ASSIGNMENT:
Among the lines below, restate word for word only those from the line with "This screenshot has width=750, height=1334." through the line with "Given: Copy the selected project material set", with both end lines kept.

THE DATA:
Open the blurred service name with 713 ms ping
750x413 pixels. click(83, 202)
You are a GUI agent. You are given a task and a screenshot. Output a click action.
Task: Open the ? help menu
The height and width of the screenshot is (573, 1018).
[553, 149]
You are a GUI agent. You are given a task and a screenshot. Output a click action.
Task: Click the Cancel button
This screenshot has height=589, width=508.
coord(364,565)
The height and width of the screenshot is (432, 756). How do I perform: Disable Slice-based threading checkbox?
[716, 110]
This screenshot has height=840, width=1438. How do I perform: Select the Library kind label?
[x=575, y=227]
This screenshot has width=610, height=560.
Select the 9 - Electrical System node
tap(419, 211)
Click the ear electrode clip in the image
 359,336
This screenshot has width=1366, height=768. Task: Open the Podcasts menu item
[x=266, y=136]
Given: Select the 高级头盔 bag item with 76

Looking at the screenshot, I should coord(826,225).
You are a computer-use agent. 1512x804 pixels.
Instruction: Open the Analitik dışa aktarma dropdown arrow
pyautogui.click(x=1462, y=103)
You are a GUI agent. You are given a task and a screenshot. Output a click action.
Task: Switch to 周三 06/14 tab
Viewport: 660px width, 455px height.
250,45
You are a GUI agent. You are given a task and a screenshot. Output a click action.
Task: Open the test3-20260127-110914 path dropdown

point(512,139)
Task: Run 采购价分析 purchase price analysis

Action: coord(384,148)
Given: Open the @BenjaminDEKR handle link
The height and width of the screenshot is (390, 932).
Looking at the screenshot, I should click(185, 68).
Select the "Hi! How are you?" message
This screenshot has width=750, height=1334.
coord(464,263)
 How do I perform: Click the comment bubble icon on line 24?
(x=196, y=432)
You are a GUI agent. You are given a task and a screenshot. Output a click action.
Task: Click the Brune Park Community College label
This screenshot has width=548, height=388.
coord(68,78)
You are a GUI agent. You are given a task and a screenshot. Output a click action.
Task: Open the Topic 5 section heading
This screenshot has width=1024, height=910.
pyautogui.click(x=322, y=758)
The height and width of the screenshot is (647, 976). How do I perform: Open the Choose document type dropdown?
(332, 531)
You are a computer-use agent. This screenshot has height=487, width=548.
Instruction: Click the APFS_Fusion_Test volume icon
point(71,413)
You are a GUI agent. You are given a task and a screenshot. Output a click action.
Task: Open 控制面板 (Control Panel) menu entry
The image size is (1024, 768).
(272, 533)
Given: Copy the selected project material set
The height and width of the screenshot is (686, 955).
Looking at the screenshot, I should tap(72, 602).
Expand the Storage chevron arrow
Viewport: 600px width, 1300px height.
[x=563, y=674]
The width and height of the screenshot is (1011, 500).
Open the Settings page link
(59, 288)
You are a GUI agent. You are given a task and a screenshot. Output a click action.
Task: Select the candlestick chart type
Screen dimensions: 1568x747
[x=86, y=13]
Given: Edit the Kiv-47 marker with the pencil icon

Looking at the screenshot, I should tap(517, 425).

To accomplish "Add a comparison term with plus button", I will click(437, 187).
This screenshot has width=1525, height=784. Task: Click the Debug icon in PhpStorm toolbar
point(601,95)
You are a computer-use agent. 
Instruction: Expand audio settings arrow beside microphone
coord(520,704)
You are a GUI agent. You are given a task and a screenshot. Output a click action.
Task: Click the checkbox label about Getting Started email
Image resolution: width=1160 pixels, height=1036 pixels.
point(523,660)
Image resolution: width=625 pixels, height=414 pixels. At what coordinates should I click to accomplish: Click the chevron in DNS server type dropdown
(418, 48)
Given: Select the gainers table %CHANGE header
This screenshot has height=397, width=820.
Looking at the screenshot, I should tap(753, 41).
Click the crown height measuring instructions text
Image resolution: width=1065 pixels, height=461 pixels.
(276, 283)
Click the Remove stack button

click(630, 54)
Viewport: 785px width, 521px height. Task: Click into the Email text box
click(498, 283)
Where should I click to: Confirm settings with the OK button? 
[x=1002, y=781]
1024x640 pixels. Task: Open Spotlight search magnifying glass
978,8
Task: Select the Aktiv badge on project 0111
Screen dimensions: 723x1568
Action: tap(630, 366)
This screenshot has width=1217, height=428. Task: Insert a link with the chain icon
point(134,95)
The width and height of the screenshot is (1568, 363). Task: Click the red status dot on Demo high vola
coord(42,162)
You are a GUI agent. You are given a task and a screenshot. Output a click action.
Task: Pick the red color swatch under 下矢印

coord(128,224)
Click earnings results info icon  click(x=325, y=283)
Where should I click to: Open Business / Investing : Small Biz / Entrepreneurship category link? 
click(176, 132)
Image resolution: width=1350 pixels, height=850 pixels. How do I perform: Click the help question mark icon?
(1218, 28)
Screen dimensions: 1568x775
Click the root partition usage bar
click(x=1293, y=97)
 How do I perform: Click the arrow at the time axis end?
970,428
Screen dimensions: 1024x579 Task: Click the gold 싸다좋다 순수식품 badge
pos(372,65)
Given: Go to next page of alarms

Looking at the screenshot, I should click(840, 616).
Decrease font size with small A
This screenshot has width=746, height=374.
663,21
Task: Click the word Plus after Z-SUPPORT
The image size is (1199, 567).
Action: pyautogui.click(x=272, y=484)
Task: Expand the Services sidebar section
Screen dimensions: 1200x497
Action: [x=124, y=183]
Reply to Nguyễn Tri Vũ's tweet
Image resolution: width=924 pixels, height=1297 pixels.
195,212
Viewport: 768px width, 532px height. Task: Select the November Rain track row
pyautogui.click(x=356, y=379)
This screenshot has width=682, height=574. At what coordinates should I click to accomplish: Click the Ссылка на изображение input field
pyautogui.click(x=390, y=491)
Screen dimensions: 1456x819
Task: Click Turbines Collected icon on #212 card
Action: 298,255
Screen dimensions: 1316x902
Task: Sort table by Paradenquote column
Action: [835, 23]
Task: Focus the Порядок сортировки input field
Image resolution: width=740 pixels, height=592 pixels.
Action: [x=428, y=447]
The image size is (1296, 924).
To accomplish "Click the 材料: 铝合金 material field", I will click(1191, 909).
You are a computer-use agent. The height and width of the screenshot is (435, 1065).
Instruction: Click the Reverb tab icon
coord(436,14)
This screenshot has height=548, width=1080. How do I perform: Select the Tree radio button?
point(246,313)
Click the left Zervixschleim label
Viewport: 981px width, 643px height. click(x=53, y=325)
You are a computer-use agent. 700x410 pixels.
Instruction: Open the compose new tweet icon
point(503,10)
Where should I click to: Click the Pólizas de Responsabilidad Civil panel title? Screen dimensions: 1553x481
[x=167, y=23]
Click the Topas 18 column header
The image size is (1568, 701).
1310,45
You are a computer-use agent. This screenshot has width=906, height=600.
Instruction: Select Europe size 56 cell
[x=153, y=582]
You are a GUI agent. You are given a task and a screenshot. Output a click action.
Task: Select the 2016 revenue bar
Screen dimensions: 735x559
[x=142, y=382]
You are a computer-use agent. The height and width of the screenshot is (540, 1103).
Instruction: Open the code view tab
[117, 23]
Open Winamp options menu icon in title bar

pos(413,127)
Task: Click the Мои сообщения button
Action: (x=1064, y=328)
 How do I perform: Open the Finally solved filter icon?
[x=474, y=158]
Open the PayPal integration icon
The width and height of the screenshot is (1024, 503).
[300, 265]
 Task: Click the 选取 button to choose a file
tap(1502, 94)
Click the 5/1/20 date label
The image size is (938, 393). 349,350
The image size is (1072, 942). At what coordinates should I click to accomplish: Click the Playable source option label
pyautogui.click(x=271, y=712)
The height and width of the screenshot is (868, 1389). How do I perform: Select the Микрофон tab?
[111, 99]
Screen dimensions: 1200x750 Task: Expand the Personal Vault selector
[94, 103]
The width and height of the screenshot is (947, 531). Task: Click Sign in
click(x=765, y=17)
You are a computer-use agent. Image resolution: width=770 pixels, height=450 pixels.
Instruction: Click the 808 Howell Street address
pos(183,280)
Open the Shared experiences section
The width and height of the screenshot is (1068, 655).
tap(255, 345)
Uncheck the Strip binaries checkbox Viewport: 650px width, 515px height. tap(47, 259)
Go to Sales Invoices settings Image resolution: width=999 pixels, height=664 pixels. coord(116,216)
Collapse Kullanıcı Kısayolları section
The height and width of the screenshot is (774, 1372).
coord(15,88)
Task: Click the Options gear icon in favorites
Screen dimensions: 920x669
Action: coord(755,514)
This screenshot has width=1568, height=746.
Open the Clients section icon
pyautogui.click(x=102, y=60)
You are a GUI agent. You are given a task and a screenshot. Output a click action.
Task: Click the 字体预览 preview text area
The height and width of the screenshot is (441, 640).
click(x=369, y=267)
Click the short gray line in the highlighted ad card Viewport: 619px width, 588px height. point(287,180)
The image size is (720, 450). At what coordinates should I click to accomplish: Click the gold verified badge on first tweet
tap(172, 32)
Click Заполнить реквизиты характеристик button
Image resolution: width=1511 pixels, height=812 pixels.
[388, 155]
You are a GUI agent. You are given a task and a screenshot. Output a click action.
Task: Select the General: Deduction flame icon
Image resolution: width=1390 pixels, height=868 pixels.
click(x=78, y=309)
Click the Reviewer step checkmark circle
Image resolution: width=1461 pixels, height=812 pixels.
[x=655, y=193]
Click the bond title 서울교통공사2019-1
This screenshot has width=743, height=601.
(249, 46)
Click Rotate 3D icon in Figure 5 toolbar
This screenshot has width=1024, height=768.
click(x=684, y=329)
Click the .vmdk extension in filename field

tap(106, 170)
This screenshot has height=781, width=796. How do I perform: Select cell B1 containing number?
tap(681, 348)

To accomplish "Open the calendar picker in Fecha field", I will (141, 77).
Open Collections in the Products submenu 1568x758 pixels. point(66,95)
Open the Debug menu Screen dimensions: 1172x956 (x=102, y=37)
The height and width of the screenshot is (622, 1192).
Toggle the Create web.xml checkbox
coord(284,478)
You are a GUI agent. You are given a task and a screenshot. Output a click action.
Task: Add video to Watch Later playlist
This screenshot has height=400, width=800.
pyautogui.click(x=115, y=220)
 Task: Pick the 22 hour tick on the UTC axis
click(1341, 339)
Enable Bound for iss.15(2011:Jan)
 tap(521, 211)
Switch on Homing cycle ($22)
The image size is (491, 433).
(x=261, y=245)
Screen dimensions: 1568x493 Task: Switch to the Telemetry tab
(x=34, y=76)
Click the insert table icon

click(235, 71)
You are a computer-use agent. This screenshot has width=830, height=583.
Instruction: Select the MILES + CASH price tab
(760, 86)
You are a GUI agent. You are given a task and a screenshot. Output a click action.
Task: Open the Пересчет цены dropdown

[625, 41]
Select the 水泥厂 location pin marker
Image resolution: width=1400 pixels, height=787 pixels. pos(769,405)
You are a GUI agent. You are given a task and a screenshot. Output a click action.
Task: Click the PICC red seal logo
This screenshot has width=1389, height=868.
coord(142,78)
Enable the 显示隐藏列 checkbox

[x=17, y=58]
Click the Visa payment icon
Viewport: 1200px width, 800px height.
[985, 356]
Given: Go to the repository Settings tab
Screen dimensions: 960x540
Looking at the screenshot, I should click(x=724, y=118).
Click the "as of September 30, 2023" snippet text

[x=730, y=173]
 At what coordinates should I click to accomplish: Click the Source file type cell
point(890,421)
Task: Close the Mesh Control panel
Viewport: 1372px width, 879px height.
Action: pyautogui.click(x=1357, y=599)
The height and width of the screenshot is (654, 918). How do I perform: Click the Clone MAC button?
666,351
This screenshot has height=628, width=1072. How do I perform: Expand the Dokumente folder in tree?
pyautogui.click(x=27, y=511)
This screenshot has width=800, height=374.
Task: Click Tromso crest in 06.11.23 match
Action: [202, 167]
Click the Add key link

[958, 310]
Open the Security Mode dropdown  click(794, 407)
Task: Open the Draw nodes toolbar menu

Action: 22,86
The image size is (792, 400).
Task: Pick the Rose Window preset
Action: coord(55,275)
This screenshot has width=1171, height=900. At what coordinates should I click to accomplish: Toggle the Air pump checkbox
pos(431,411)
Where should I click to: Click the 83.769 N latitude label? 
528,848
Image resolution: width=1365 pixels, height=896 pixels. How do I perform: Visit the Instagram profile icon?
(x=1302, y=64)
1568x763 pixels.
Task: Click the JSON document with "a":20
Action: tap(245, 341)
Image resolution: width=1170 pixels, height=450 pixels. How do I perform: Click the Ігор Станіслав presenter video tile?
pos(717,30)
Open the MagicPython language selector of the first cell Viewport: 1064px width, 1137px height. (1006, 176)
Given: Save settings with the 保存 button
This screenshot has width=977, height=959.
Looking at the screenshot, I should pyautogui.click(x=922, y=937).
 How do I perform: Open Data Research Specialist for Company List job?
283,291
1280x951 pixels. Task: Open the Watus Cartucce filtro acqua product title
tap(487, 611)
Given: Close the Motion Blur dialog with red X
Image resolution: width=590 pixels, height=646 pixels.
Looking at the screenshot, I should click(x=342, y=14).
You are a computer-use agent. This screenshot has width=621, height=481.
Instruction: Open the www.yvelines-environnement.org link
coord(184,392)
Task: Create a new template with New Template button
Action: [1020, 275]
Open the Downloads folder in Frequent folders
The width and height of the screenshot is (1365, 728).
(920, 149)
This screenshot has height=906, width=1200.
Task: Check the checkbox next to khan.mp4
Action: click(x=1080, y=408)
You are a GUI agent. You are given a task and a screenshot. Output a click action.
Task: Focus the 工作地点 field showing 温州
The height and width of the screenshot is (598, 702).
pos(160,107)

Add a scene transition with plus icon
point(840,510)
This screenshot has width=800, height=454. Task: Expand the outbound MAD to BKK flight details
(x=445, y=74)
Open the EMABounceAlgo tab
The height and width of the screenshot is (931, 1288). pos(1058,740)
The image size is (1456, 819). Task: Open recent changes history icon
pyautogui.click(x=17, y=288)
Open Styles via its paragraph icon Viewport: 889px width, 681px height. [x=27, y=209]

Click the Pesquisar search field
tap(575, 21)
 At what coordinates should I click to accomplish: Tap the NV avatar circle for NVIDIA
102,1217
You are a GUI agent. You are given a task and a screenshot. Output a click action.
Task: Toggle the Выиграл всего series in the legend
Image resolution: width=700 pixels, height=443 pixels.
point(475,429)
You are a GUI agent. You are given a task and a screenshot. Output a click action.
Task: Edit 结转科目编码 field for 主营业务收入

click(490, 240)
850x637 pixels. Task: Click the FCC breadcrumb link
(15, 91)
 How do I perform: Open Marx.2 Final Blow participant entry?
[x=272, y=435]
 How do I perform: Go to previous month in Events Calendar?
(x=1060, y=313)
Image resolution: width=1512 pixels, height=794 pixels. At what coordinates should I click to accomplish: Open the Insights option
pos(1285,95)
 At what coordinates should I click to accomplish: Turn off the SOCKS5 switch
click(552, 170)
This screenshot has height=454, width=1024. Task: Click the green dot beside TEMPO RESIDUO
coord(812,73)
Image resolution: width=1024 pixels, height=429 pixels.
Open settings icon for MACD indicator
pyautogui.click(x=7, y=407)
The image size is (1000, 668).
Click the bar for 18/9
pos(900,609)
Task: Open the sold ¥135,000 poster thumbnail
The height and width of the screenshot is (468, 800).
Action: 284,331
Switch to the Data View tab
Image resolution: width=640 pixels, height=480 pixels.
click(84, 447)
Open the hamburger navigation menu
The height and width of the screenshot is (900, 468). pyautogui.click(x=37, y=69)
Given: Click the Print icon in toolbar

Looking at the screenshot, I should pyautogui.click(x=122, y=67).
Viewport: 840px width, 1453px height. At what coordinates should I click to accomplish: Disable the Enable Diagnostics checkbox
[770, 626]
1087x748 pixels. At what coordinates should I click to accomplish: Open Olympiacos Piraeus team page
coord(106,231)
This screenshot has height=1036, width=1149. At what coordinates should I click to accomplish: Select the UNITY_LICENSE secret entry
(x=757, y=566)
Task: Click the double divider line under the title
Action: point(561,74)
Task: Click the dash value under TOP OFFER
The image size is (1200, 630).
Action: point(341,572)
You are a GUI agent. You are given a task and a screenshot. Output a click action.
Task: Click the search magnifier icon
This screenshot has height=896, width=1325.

REPLY:
This screenshot has width=750, height=1334.
coord(464,263)
 How do I perform: Click the comment bubble icon on line 24?
(x=196, y=432)
You are a GUI agent. You are given a task and a screenshot. Output a click action.
Task: Click the Brune Park Community College label
This screenshot has width=548, height=388.
coord(68,78)
You are a GUI agent. You are given a task and a screenshot. Output a click action.
Task: Open the Topic 5 section heading
This screenshot has width=1024, height=910.
pyautogui.click(x=322, y=758)
The height and width of the screenshot is (647, 976). How do I perform: Open the Choose document type dropdown?
(332, 531)
You are a computer-use agent. This screenshot has height=487, width=548.
Instruction: Click the APFS_Fusion_Test volume icon
point(71,413)
You are a GUI agent. You are given a task and a screenshot. Output a click action.
Task: Open 控制面板 (Control Panel) menu entry
The image size is (1024, 768).
(272, 533)
Given: Copy the selected project material set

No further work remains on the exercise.